• [What to produce] Write out all of the data again, exactly as it reads.

• [Exercise material]
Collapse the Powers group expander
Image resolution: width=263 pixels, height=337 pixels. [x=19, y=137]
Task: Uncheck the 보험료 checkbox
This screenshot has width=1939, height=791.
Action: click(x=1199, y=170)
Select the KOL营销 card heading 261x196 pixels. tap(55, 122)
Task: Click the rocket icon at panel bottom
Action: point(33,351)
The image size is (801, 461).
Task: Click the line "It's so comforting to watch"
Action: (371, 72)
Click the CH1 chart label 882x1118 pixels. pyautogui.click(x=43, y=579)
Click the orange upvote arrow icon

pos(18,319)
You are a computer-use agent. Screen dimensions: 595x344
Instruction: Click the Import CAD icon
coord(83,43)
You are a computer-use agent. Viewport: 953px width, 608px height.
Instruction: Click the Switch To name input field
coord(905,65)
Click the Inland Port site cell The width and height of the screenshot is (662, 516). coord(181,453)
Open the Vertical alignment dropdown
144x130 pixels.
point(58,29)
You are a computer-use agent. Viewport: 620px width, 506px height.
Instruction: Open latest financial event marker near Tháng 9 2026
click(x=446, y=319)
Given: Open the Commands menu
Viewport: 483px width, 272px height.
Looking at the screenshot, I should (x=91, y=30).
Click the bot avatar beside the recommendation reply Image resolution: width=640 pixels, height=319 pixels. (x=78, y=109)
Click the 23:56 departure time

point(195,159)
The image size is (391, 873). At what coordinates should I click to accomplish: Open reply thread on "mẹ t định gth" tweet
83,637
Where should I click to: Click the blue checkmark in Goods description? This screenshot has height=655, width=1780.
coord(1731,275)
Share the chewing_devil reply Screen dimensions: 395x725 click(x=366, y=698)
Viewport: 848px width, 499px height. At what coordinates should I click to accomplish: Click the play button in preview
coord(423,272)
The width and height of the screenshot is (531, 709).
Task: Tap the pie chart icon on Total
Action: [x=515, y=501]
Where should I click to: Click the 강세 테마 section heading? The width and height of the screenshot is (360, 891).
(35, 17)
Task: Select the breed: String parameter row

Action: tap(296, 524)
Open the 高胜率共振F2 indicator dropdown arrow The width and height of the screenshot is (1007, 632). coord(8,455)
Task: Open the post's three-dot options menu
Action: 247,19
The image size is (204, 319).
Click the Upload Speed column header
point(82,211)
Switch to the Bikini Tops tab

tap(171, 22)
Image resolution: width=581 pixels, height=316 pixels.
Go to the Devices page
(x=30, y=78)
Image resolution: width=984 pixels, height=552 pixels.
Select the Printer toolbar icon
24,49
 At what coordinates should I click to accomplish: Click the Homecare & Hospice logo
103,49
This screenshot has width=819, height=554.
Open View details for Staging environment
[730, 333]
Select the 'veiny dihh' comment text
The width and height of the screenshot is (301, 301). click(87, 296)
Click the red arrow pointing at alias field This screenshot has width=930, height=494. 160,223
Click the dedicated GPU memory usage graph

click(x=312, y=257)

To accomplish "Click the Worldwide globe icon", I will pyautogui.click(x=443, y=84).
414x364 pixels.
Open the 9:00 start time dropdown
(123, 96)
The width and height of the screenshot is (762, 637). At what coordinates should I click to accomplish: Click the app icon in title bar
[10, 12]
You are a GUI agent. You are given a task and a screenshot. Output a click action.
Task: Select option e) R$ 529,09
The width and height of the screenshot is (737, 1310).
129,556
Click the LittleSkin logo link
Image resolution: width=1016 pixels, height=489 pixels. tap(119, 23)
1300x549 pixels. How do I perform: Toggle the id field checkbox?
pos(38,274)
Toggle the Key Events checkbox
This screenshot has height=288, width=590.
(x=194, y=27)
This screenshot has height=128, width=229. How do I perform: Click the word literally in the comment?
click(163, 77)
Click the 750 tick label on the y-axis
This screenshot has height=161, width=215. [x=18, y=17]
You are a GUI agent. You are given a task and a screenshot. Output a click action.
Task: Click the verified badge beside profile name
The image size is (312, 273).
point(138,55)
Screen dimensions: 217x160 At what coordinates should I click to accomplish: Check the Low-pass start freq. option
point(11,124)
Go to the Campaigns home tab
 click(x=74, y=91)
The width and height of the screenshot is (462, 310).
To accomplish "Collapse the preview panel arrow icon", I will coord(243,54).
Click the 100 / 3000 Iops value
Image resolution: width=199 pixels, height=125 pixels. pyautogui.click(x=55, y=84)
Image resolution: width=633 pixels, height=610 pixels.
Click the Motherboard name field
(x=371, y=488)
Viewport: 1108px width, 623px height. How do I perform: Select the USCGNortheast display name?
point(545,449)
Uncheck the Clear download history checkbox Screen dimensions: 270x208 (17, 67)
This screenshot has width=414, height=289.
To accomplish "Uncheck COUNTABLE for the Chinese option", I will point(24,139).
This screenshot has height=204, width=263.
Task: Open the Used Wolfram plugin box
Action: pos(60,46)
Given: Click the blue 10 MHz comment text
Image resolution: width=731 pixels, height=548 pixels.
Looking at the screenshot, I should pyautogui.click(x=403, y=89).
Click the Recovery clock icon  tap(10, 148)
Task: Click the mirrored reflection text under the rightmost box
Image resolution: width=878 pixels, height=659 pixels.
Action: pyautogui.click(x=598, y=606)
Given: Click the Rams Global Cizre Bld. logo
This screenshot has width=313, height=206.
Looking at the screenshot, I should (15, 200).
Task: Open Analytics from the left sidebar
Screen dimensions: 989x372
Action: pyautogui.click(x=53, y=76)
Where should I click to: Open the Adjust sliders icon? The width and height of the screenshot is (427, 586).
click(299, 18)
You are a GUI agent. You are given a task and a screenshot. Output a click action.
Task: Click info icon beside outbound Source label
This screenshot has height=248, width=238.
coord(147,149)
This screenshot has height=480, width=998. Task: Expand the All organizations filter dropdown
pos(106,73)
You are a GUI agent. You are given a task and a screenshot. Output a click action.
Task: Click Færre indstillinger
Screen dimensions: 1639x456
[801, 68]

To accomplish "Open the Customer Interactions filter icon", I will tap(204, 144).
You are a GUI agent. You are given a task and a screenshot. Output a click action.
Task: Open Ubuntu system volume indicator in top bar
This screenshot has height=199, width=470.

• [Reply to the exercise]
Collapse the Powers group expander
Image resolution: width=263 pixels, height=337 pixels. [x=19, y=137]
Task: Uncheck the 보험료 checkbox
This screenshot has width=1939, height=791.
Action: click(x=1199, y=170)
Select the KOL营销 card heading 261x196 pixels. tap(55, 122)
Task: Click the rocket icon at panel bottom
Action: point(33,351)
The image size is (801, 461).
Task: Click the line "It's so comforting to watch"
Action: (371, 72)
Click the CH1 chart label 882x1118 pixels. pyautogui.click(x=43, y=579)
Click the orange upvote arrow icon

pos(18,319)
You are a computer-use agent. Screen dimensions: 595x344
Instruction: Click the Import CAD icon
coord(83,43)
You are a computer-use agent. Viewport: 953px width, 608px height.
Instruction: Click the Switch To name input field
coord(905,65)
Click the Inland Port site cell The width and height of the screenshot is (662, 516). coord(181,453)
Open the Vertical alignment dropdown
144x130 pixels.
point(58,29)
You are a computer-use agent. Viewport: 620px width, 506px height.
Instruction: Open latest financial event marker near Tháng 9 2026
click(x=446, y=319)
Given: Open the Commands menu
Viewport: 483px width, 272px height.
Looking at the screenshot, I should (x=91, y=30).
Click the bot avatar beside the recommendation reply Image resolution: width=640 pixels, height=319 pixels. (x=78, y=109)
Click the 23:56 departure time

point(195,159)
The image size is (391, 873). At what coordinates should I click to accomplish: Open reply thread on "mẹ t định gth" tweet
83,637
Where should I click to: Click the blue checkmark in Goods description? This screenshot has height=655, width=1780.
coord(1731,275)
Share the chewing_devil reply Screen dimensions: 395x725 click(x=366, y=698)
Viewport: 848px width, 499px height. At what coordinates should I click to accomplish: Click the play button in preview
coord(423,272)
The width and height of the screenshot is (531, 709).
Task: Tap the pie chart icon on Total
Action: [x=515, y=501]
Where should I click to: Click the 강세 테마 section heading? The width and height of the screenshot is (360, 891).
(35, 17)
Task: Select the breed: String parameter row

Action: tap(296, 524)
Open the 高胜率共振F2 indicator dropdown arrow The width and height of the screenshot is (1007, 632). coord(8,455)
Task: Open the post's three-dot options menu
Action: 247,19
The image size is (204, 319).
Click the Upload Speed column header
point(82,211)
Switch to the Bikini Tops tab

tap(171, 22)
Image resolution: width=581 pixels, height=316 pixels.
Go to the Devices page
(x=30, y=78)
Image resolution: width=984 pixels, height=552 pixels.
Select the Printer toolbar icon
24,49
 At what coordinates should I click to accomplish: Click the Homecare & Hospice logo
103,49
This screenshot has width=819, height=554.
Open View details for Staging environment
[730, 333]
Select the 'veiny dihh' comment text
The width and height of the screenshot is (301, 301). click(87, 296)
Click the red arrow pointing at alias field This screenshot has width=930, height=494. 160,223
Click the dedicated GPU memory usage graph

click(x=312, y=257)

To accomplish "Click the Worldwide globe icon", I will pyautogui.click(x=443, y=84).
414x364 pixels.
Open the 9:00 start time dropdown
(123, 96)
The width and height of the screenshot is (762, 637). At what coordinates should I click to accomplish: Click the app icon in title bar
[10, 12]
You are a GUI agent. You are given a task and a screenshot. Output a click action.
Task: Select option e) R$ 529,09
The width and height of the screenshot is (737, 1310).
129,556
Click the LittleSkin logo link
Image resolution: width=1016 pixels, height=489 pixels. tap(119, 23)
1300x549 pixels. How do I perform: Toggle the id field checkbox?
pos(38,274)
Toggle the Key Events checkbox
This screenshot has height=288, width=590.
(x=194, y=27)
This screenshot has height=128, width=229. How do I perform: Click the word literally in the comment?
click(163, 77)
Click the 750 tick label on the y-axis
This screenshot has height=161, width=215. [x=18, y=17]
You are a GUI agent. You are given a task and a screenshot. Output a click action.
Task: Click the verified badge beside profile name
The image size is (312, 273).
point(138,55)
Screen dimensions: 217x160 At what coordinates should I click to accomplish: Check the Low-pass start freq. option
point(11,124)
Go to the Campaigns home tab
 click(x=74, y=91)
The width and height of the screenshot is (462, 310).
To accomplish "Collapse the preview panel arrow icon", I will coord(243,54).
Click the 100 / 3000 Iops value
Image resolution: width=199 pixels, height=125 pixels. pyautogui.click(x=55, y=84)
Image resolution: width=633 pixels, height=610 pixels.
Click the Motherboard name field
(x=371, y=488)
Viewport: 1108px width, 623px height. How do I perform: Select the USCGNortheast display name?
point(545,449)
Uncheck the Clear download history checkbox Screen dimensions: 270x208 (17, 67)
This screenshot has width=414, height=289.
To accomplish "Uncheck COUNTABLE for the Chinese option", I will point(24,139).
This screenshot has height=204, width=263.
Task: Open the Used Wolfram plugin box
Action: pos(60,46)
Given: Click the blue 10 MHz comment text
Image resolution: width=731 pixels, height=548 pixels.
Looking at the screenshot, I should pyautogui.click(x=403, y=89).
Click the Recovery clock icon  tap(10, 148)
Task: Click the mirrored reflection text under the rightmost box
Image resolution: width=878 pixels, height=659 pixels.
Action: pyautogui.click(x=598, y=606)
Given: Click the Rams Global Cizre Bld. logo
This screenshot has width=313, height=206.
Looking at the screenshot, I should (15, 200).
Task: Open Analytics from the left sidebar
Screen dimensions: 989x372
Action: pyautogui.click(x=53, y=76)
Where should I click to: Open the Adjust sliders icon? The width and height of the screenshot is (427, 586).
click(299, 18)
You are a GUI agent. You are given a task and a screenshot. Output a click action.
Task: Click info icon beside outbound Source label
This screenshot has height=248, width=238.
coord(147,149)
This screenshot has height=480, width=998. Task: Expand the All organizations filter dropdown
pos(106,73)
You are a GUI agent. You are given a task and a screenshot. Output a click action.
Task: Click Færre indstillinger
Screen dimensions: 1639x456
[801, 68]

To accomplish "Open the Customer Interactions filter icon", I will tap(204, 144).
You are a GUI agent. You are given a task and a screenshot. Output a click action.
Task: Open Ubuntu system volume indicator in top bar
This screenshot has height=199, width=470.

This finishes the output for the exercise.